Although the audience has a variety of options to dictate the course of the game or performance, this free choice is merely an illusion. The script has been written, the actors know the range of possibilities, and the entire crew stands ready for the audience to make a democratic decision. Then the show can start. And yet every performance is different. […] At the centre is a critique of live streaming and the recent craze for challenges on social media, a trend that has gone well in some cases and tragically wrong in others, some challenges even ending in death. Just think of all the gloating and ridicule that one can sense in the audience as the entity controlling the lives of others. How far is one allowed to go in interfering with others? Does a boundary even exist?

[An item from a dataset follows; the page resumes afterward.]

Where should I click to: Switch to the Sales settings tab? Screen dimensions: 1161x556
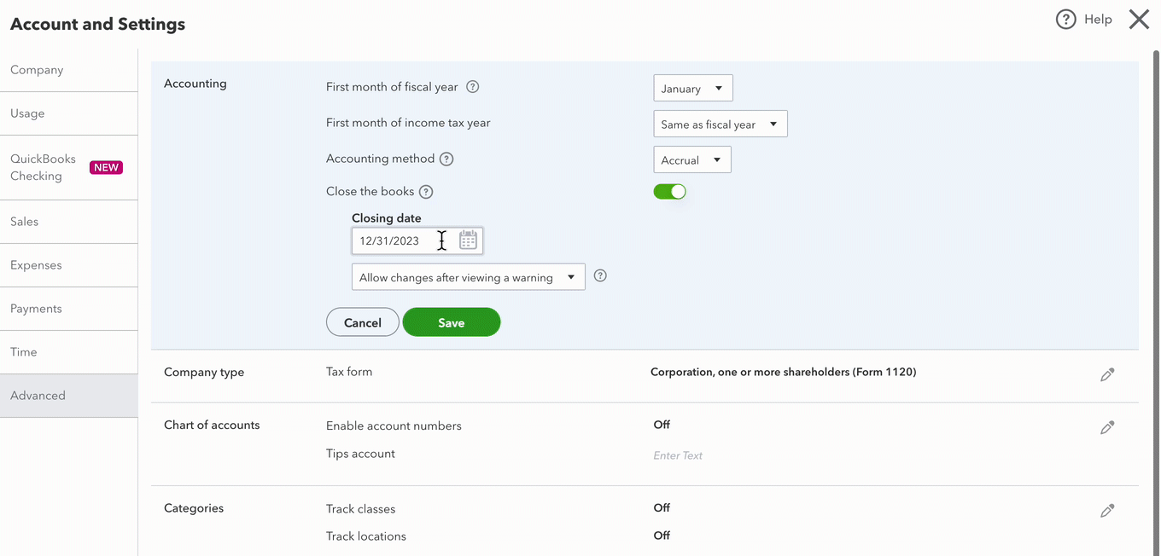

Zelda is a distinctly collective, and partly generational work by the entire group of authors: Varja Hrvatin, Rok Kravanja, Anja Novak, Stane Tomazin and Vid Merlak, who are also all designers of the set and costumes, which both play with different stereotypes and clichés of the gaming subculture, computer aesthetics. All this is also reflected in the video and music design by Vid Merlak, and in the total visual image by Dorijan Šiško. These elements allow Zelda to create a strong impression and a visually comprehensive image that starts before the performance even begins and lasts after it has ended. The technically demanding and innovative aspect of the production is linked to this, while in its content, the production functions as an excellent starting point and a theoretically researched foundation, which has not been fully realised in practice. It is nevertheless an important shift in the Slovenian perception of theatre beyond the dusty conventions of the institutional drama theatres and in experimenting by actively including the audience in the co-creating of theatre experience. In a humorous and attractive way, the audience is forced to examine its moral stance in the virtual and non-virtual reality and think twice when it comes to the question: Do you want to continue the game?

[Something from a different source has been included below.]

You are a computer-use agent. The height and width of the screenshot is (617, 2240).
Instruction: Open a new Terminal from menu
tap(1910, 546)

Zelda has unambiguously demonstrated both the power and passiveness of the audience, with all the potential scenarios having been pre-set or pre-programmed despite making us feel that we control the action and despite the set underpinning this message. While attempts to examine this paradoxical position of the audience are nothing new in contemporary performing arts, it is thanks to its innovative concept that this piece is successful in addressing it. Drawing on the domain of virtual reality in developing the theme, dramaturgy and staging techniques, as before in her interactive online production of ‘Najraje bi se vdrla v zemljo’, the author Varja Hrvatin manages once again to find an innovative form that can address topics relevant for the younger generations who are only just entering public life and find themselves disregarded by institutional theatre.
This is a case of withdrawal from the dimensions of the epidemic or, in the traditional sense, one might say withdrawal from society into the privacy of one’s imagination, where the options are limitless. The various realities we live in produce exciting combinations, and this underlies the production’s dynamic. […] On the other hand, the choices made by the audience controlling the characters are interesting to observe as they provide some insight into the spectators’ thinking.